== TASK INPUTS ==

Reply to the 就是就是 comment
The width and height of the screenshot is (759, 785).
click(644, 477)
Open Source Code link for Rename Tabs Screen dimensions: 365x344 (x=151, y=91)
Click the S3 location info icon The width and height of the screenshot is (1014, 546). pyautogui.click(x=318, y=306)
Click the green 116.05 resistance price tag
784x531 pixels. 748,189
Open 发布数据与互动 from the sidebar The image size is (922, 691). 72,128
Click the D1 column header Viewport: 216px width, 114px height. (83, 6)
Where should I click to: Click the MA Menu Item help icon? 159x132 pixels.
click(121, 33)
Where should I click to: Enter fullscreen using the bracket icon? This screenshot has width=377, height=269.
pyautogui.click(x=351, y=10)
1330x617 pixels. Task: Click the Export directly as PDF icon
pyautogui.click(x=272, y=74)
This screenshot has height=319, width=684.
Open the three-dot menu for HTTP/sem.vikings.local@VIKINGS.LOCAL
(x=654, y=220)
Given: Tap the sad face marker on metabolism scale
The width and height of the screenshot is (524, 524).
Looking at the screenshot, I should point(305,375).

===
== TASK INPUTS ==

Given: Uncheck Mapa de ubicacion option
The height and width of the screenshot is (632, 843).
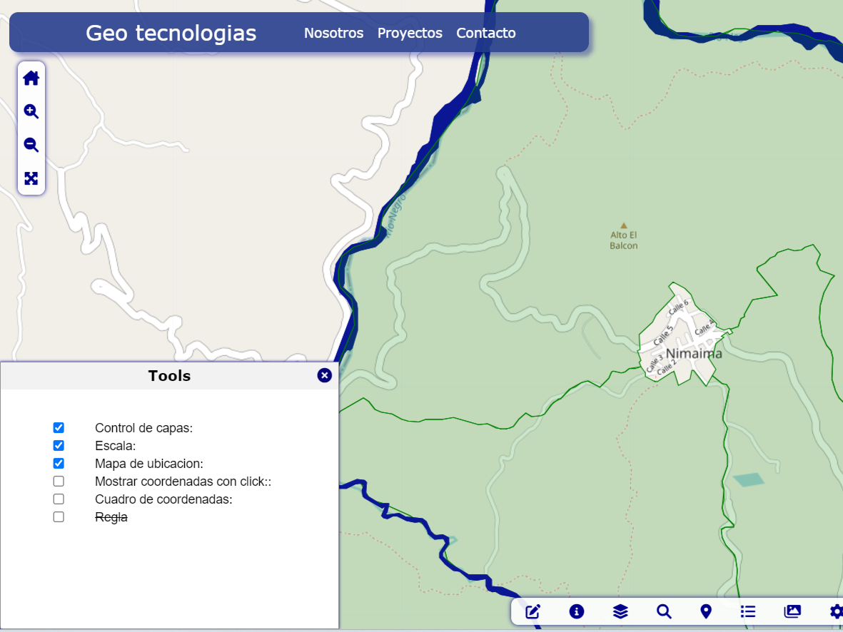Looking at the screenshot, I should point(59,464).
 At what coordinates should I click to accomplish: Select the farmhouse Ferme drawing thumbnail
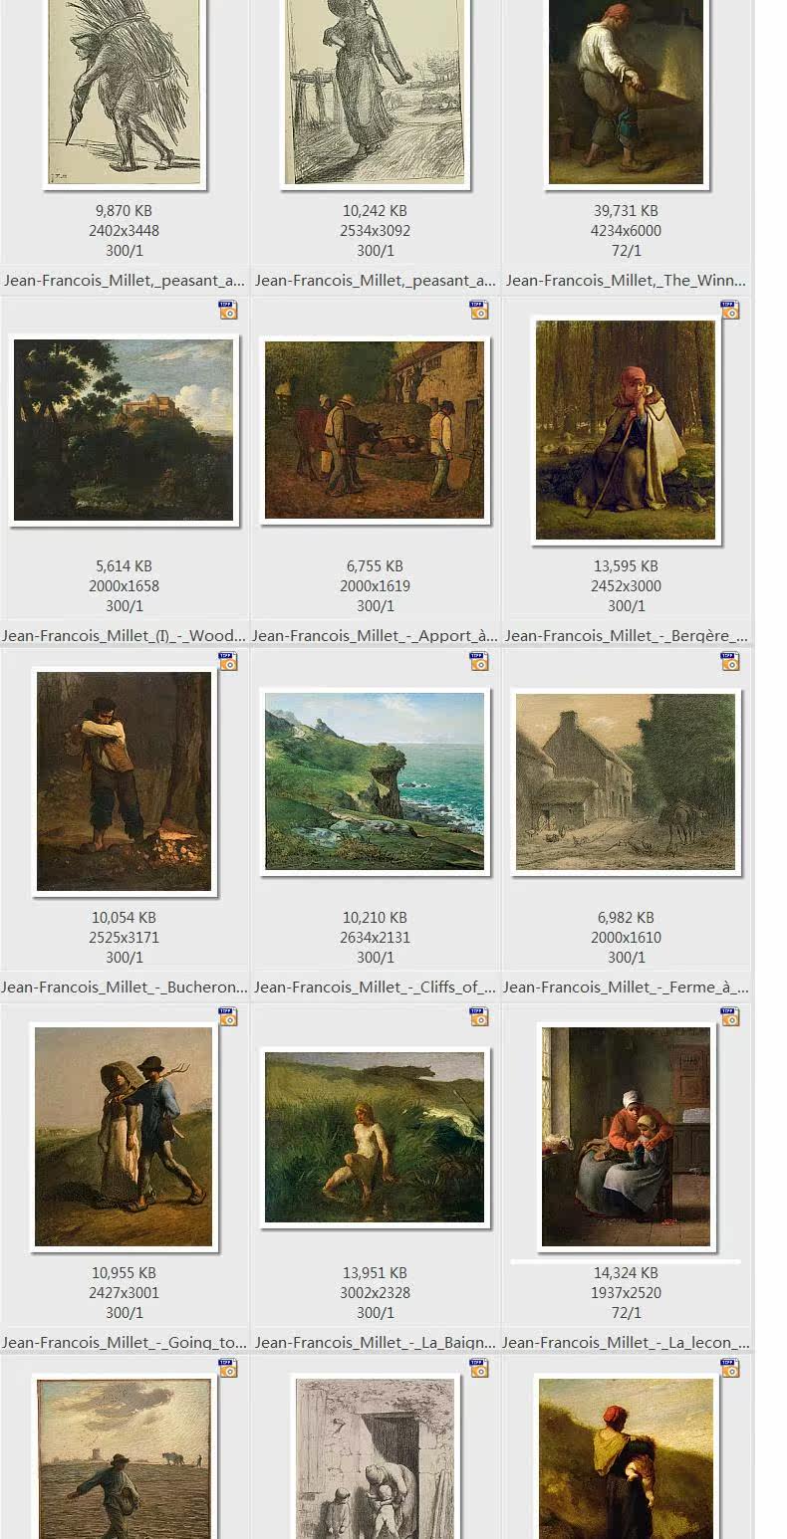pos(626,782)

===

REQUIREMENT:
From the records above, transcribe exactly the run of lines that opens with the line holding "Reply to the 就是就是 comment" and closes with the line holding "Open Source Code", both included.

ANSWER TO THIS PROBLEM:
Reply to the 就是就是 comment
The width and height of the screenshot is (759, 785).
click(644, 477)
Open Source Code link for Rename Tabs Screen dimensions: 365x344 (x=151, y=91)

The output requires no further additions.